Public inference UI for the **V1.1** (448×448) anime tagger checkpoint that lives in the
[Grio43/OppaiOracle](https://huggingface.co/Grio43/OppaiOracle) model repo, running on CPU
hardware. For faster GPU-backed inference, see [Grio43/OppaiOracle](https://huggingface.co/spaces/Grio43/OppaiOracle).

## What this Space does

- Downloads `V1.1_onnx/model.onnx` and `V1.1_onnx/vocabulary.json` from the model repo on
  first launch (cached afterwards).
- Letterboxes the uploaded image to 448×448, normalizes with mean/std = 0.5, runs the ONNX
  graph with `onnxruntime` (CPU EP), and returns the top tags above the chosen threshold.
- Sigmoid is already inside the ONNX graph — the output is a probability vector over 19,294
  tags.

## Performance notes

- Each prediction takes **~10–30 s** on the standard HF CPU tier.
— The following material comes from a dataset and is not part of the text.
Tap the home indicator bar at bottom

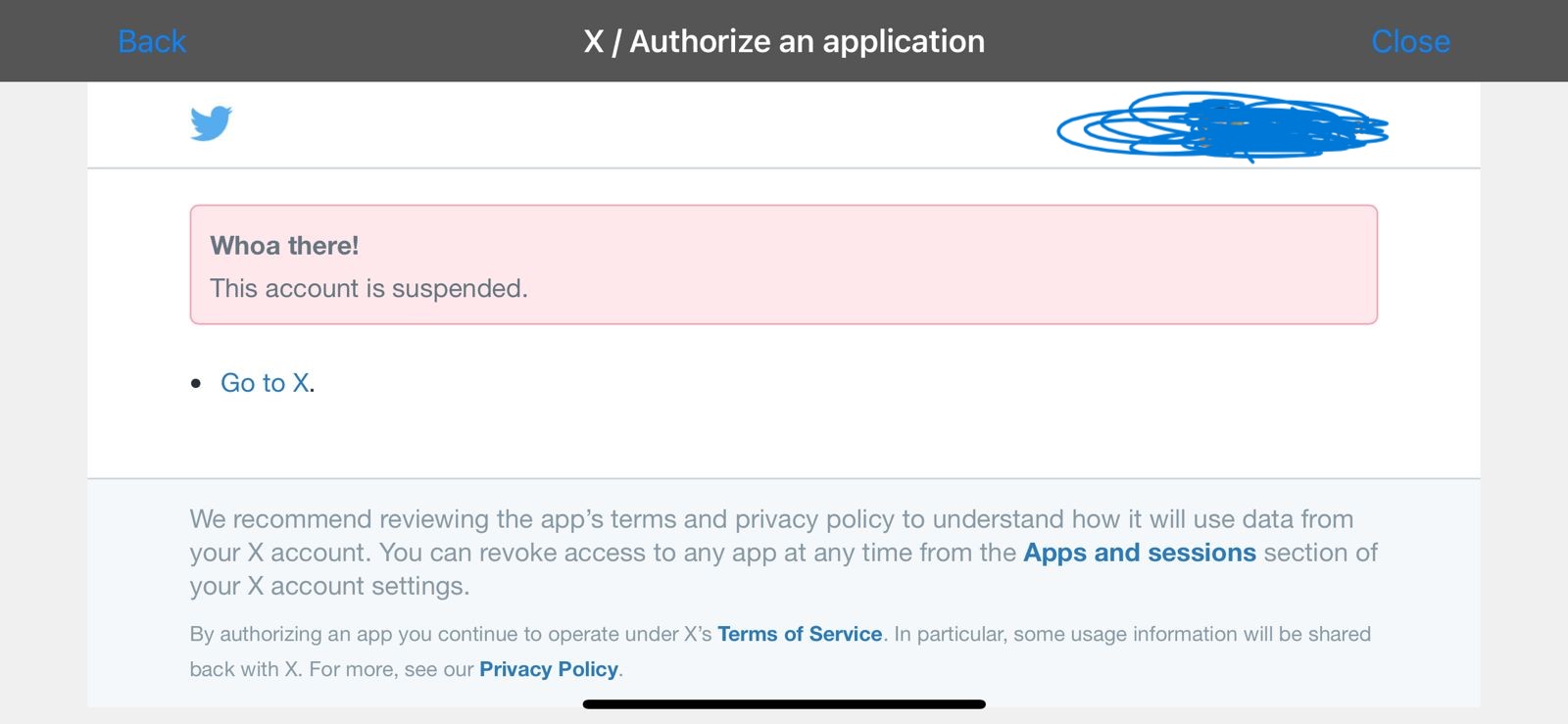pos(784,704)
The V1.1 ViT is ~250M params
  at 448² input — there is no way around the cost on CPU.
- ORT graph optimization is set to `BASIC` (with a fallback to `DISABLE_ALL`) because
  `ENABLE_ALL` synthesizes a `MemcpyToHost` node on the bool `padding_mask` input that the
  HF CPU build of ORT rejects with `NOT_IMPLEMENTED`.

## Tag thresholds

- Default threshold is **0.50** (broader recall for browsing).
- The macro PR break-even point measured on the val set for V1.1 is **≈ 0.760** — set the
  slider there for the calibrated precision = recall operating point.
- Per-tag thresholds are available in `V1.1_onnx/pr_thresholds.json` in the model repo for
  users who want to apply them externally.

## Known noise patterns (read the model card first)
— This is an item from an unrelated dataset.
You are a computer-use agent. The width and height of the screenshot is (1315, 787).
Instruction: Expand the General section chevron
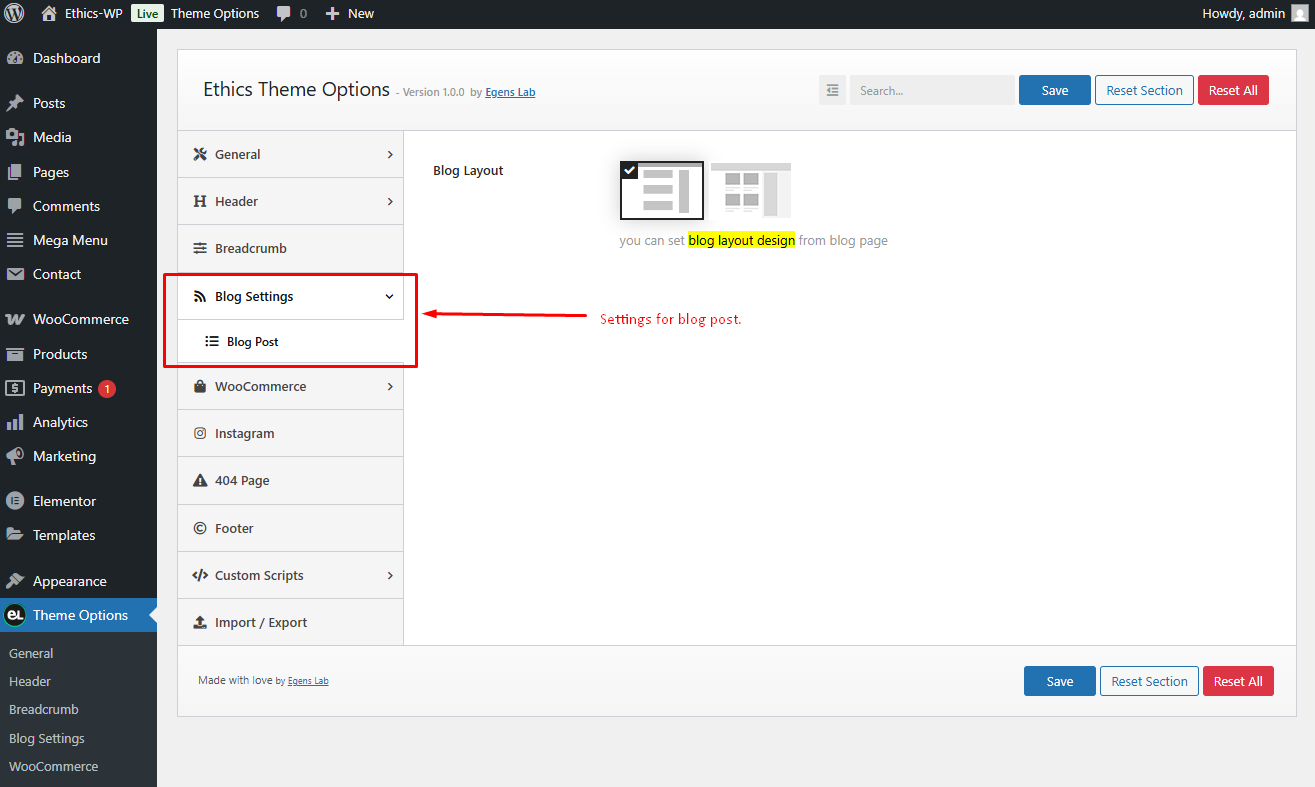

The full model card on the model repo documents these in detail. In short:

- **Missing tags are the dominant noise mode.** Many present concepts are simply unlabeled
  in the training corpus, so low predicted scores are less informative than they look.
- **Color tags** (eye/hair/general) leak between perceptual neighbours.
- **Hair length** boundaries (`long_hair` / `very_long_hair`) are inherently noisy in the
  source data.
- **Neckwear** (`bow` / `bowtie` / `ribbon` / `ascot` / `necktie`) is routinely confused at
  the source.
- Treat any prediction as a *suggestion to inspect*, not a final answer.